## Problem to solve:
Copy every line of the listing below word for word, leaving out the pictures.

## Word and element location listing:
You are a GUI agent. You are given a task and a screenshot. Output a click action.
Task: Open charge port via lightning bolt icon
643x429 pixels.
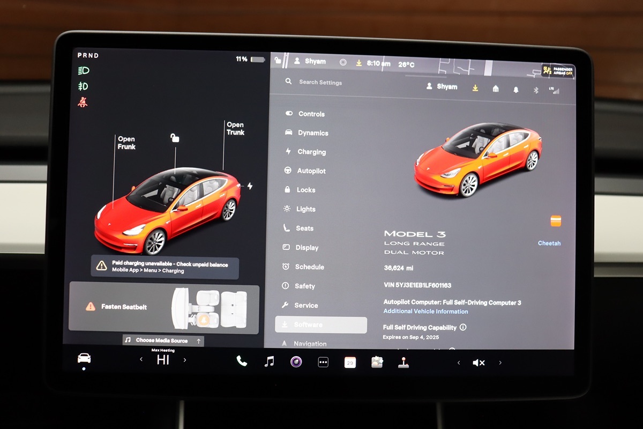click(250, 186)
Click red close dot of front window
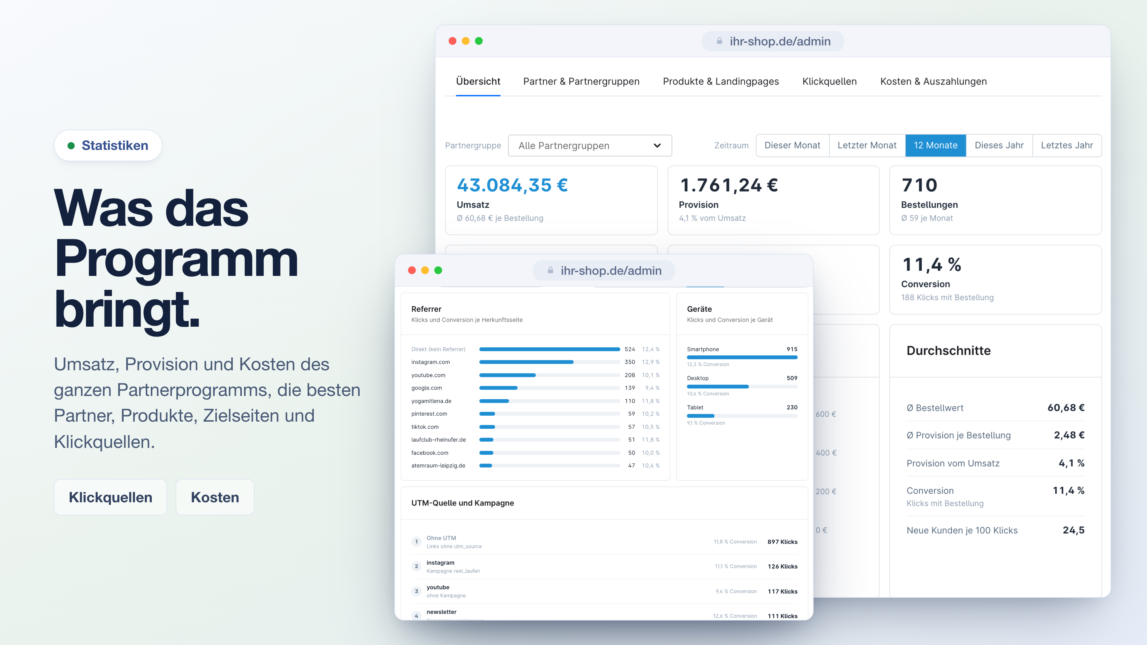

## Task answer:
You are a GUI agent. You are given a task and a screenshot. Output a click action.
Task: Open charge port via lightning bolt icon
643x429 pixels.
click(250, 186)
Click red close dot of front window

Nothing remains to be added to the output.